## Set of tasks
(a) In the passage about Baghdad, what roars deep into the night while the power is off?
(b) Proceed with the passage about Baghdad's water and power shortages, continuing after its final sentence.

## Text shown
☆ ☆ ☆ ☆
The daily repertoire of deadly misery leaves me suffocated, shouting aloud inside my head words I cannot write
A graffiti mural drawn by anti-government protesters along the walls of a traffic tunnel in the capital Baghdad's central Tahrir Square on 17 January 2020 (AFP)

To no avail, the water pump wheezes tonight. Iraq, the land between two rivers, is thirsty. Barely a few drops drip from the kitchen faucet in my family’s residence in Baghdad.

The power is off, too, and private diesel generators roar deep into the night. The tranquility that used to lullaby Baghdad’s alleys, allowing its residents to sleep during the hot summer nights on rooftops, has long gone. So has the safety that enabled them to do so in a now-distant lifetime, hardly visible beyond the thick plumes of smoke rising from a violent past that - in the collective memory of Iraqis - continues to burn.
☆ ☆ ☆ ☆
Collected data
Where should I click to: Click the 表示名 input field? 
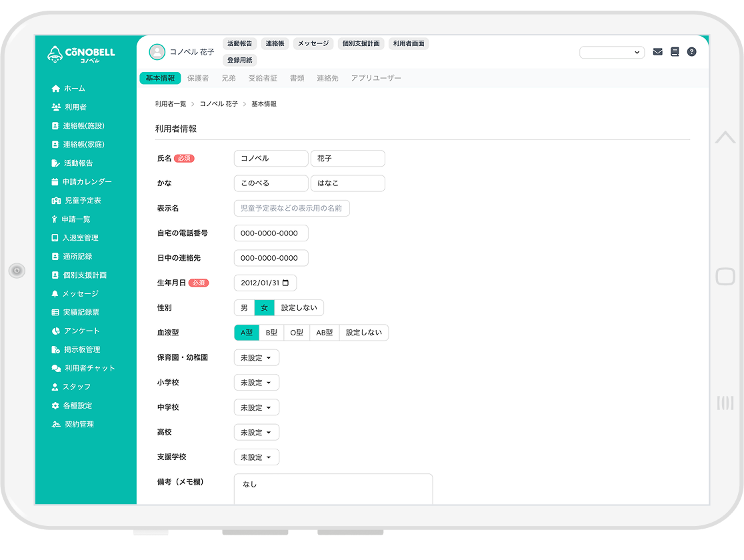[291, 209]
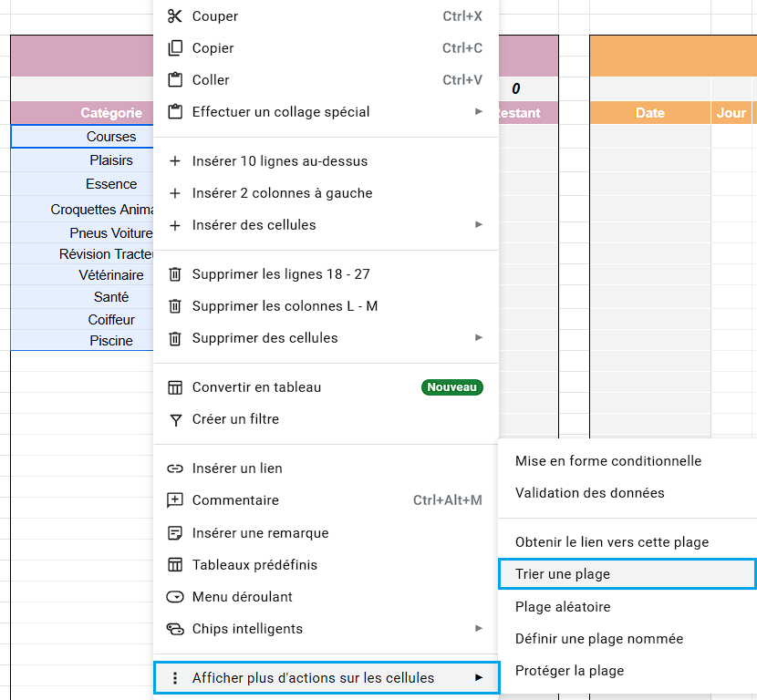Click the Nouveau badge

point(452,387)
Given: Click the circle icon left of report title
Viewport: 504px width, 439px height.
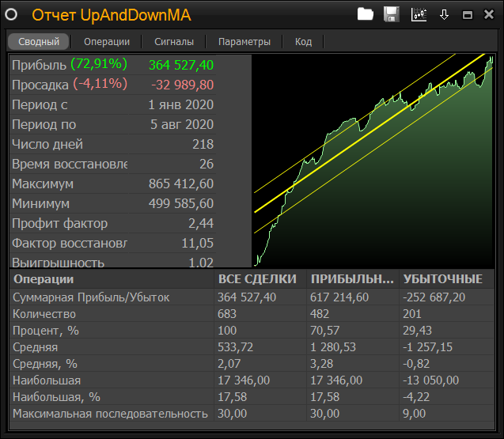Looking at the screenshot, I should 12,15.
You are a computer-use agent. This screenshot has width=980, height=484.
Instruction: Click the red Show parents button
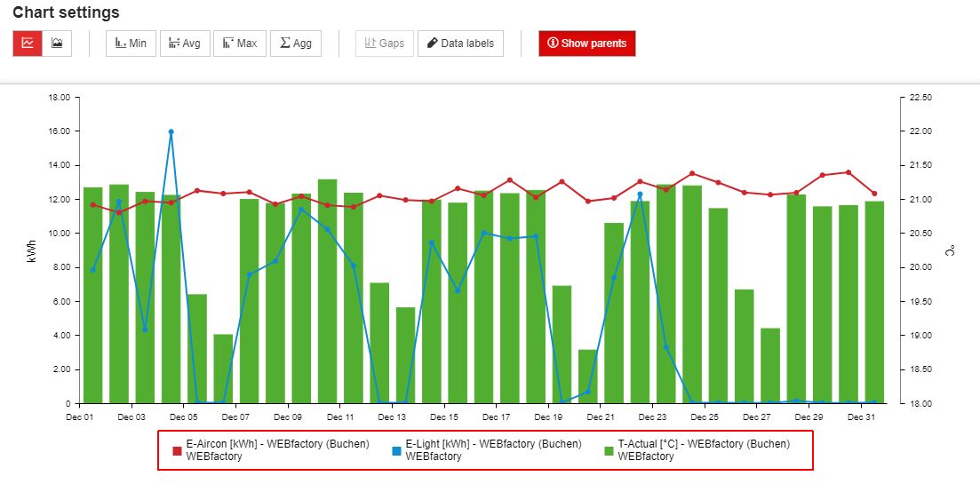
☆ ☆ ☆ ☆
## The results
(a) Private diesel generators.

(b)
It is painful to be Iraqi. Even the streets of memory are littered with the bodies of our dead

“Iraq’s night is long,” the late Palestinian poet Mahmoud Darwish once wrote in a poem for his Iraqi peer, Saadi Youssef. In his own prophetic poem, “A Vision”, Youssef wrote: “This Iraq will reach the ends of the graveyard / It will bury its sons in open country / Generation after generation / And it will forgive its despot.” *

More than two decades have passed since the late Youssef wrote those lines in 1997, and Iraq still buries its sons, generation after generation.

As the last military choppers rape their way through the skies of Baghdad back to their military camps, and the lilting echo of the last Quran verse recited in nearby mosques fades away in grim alleys, where anguished mothers sob for lost sons, news arrives of the day’s fair share of death.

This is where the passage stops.